Sesta edizione dell’appuntamento dedicato al vestire isolano. Il Manos de Oro a Maurizio Savoldo

ITTIRI. Ittiri, centro in cui il vestiario popolare permane ancora presso numerose donne, prevalentemente di età avanzata, dove quasi tutte le famiglie possiedono un abito tradizionale, è da sei anni la sede di “Sestos, appuntamento annuale per studiare, conoscere, rispettare, e continuare la tradizione vestimentaria della Sardegna.

Grazie all'associazione culturale “Ittiri Cannedu”, presieduta da Piero Simula, sabato scorso, si è tenuta, al Teatro Comunale, la sesta edizione di questo suggestivo appuntamento con la tradizione del vestire sardo.

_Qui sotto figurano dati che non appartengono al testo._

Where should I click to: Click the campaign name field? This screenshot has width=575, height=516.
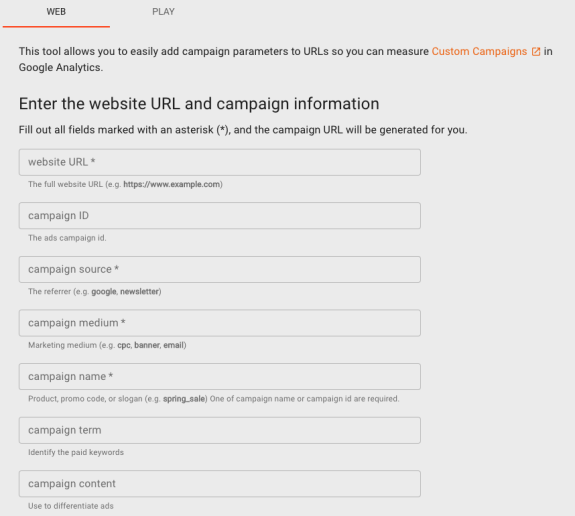tap(220, 377)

Numerose le persone convenute per vedere i costumi di molti centri dell'isola, alcuni indossati da belle ragazze e aitanti giovanotti, e sentire gli esperti che hanno analizzato i vari costumi con dovizia di particolari, con richiami storici sull'origine di tessuti, dei gioielli e dei colori.

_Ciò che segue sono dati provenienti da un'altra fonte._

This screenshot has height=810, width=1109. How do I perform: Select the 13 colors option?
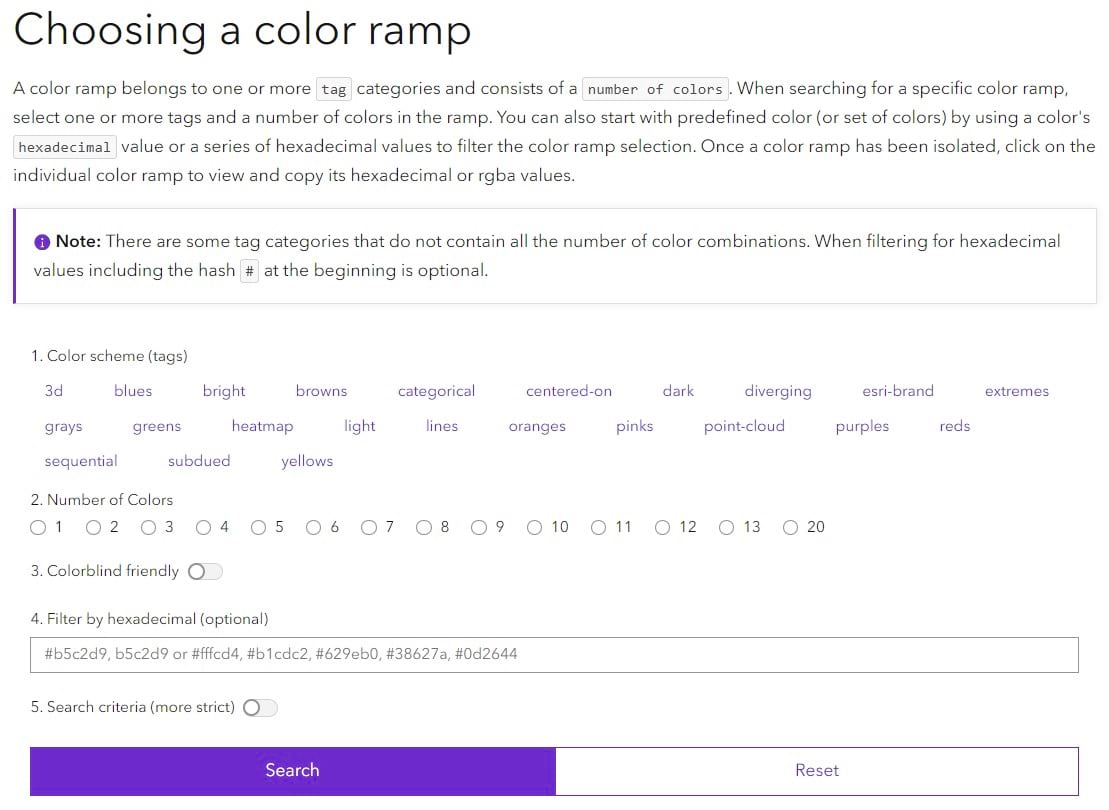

Gianmario Demartis esperto conoscitore del costume ittirese ha elencato, illustrando il ricco costume femminile, nel più fine dettaglio, l'origine, il significato e i motivi, spesso scaramantici, che portarono, nel tempo, alla creazione di anelli, orecchini, collane, gonne, busti, “coritti” (corpetto di velluto finissimo) e quant'altro connota uno dei costumi più conosciuti e più affascinanti della Sardegna.

Nel corso delle precedenti edizioni molti paesi dell'isola (Cabras, Sestu, Quartu Sant'Elena, Monserrato, Busachi, Bitti, Samugheo, Sennori, Ossi e Valledoria) hanno presentato e illustrato i propri costumi. Quest'anno la serata conclusiva è stata preceduta da una mostra etnografica dedicata al copricapo del costume femminile ittirese, curata da Gianmario Demartis con l'ausilio di Mario Fancellu e Rosa Cossu e due mostre fotografiche, i “Retrattos” di Alessandro Spiga, a Sassari, presso il negozio Bagella e il Museo Sanna, che rimarranno aperte, rispettivamente, fino al 14 e al 19 aprile.

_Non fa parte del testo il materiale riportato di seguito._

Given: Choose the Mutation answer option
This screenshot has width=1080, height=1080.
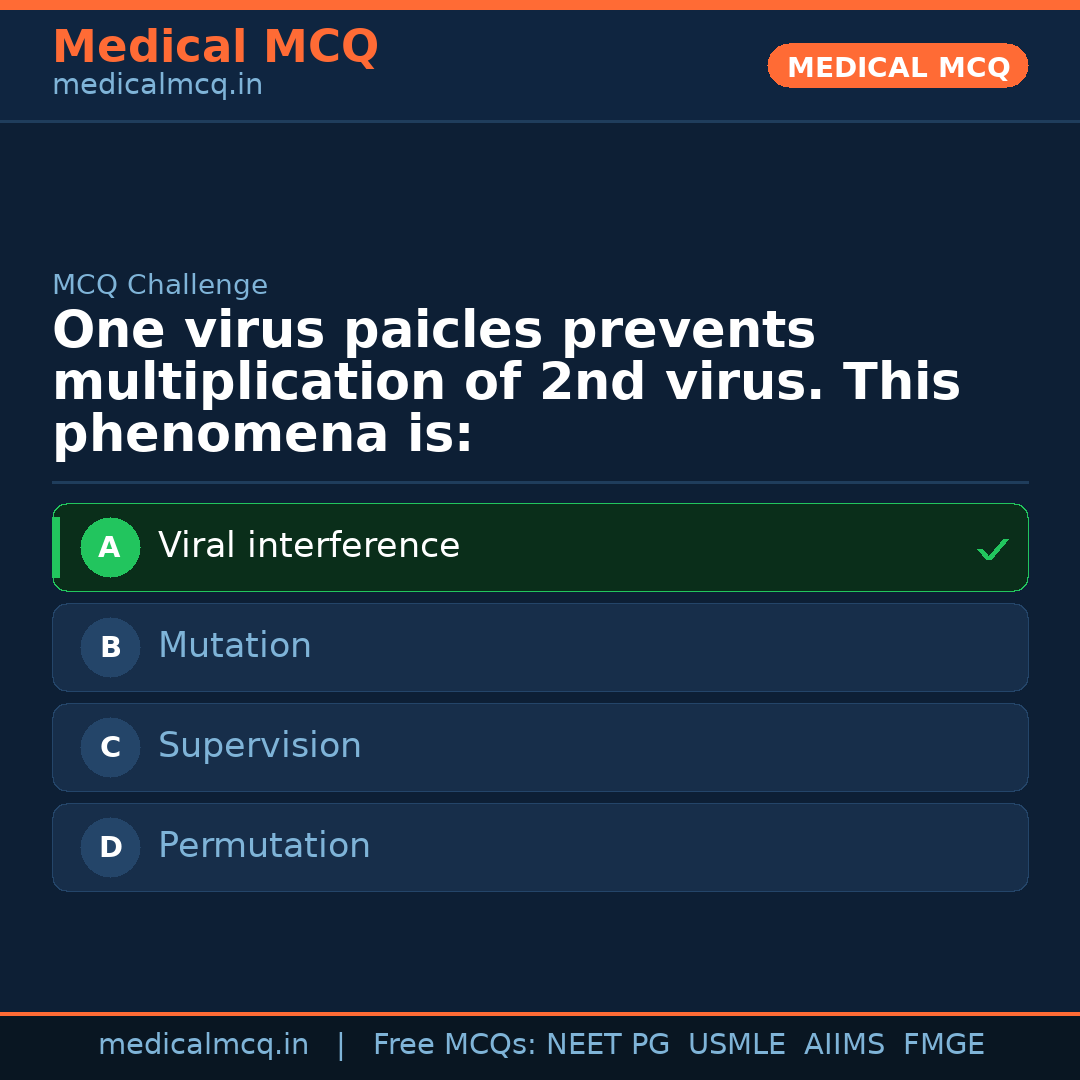Looking at the screenshot, I should (235, 646).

Francesco Urru ha illustrato, in maniera sintetica e molto efficace la storia dell'abito di Samugheo, dall'uso reale a quello folkloristico. Roberto Bullita ha descritto il vestiario tradizionale di Sestu, mentre Alessandro Spiga, “convertito ai costumi”, ha trasmesso la sua esperienza di fotografo naturalista.

Il premio “Manos de Oro 2015”, destinato ad un artigiano che si sia particolarmente distinto nella confezione di abiti popolari o suoi componenti, è stato assegnato a Maurizio Savoldo di Atzara, per la sua attività di ricercatore ed imprenditore impegnato nella tintura di tessuti con tecniche tradizionali.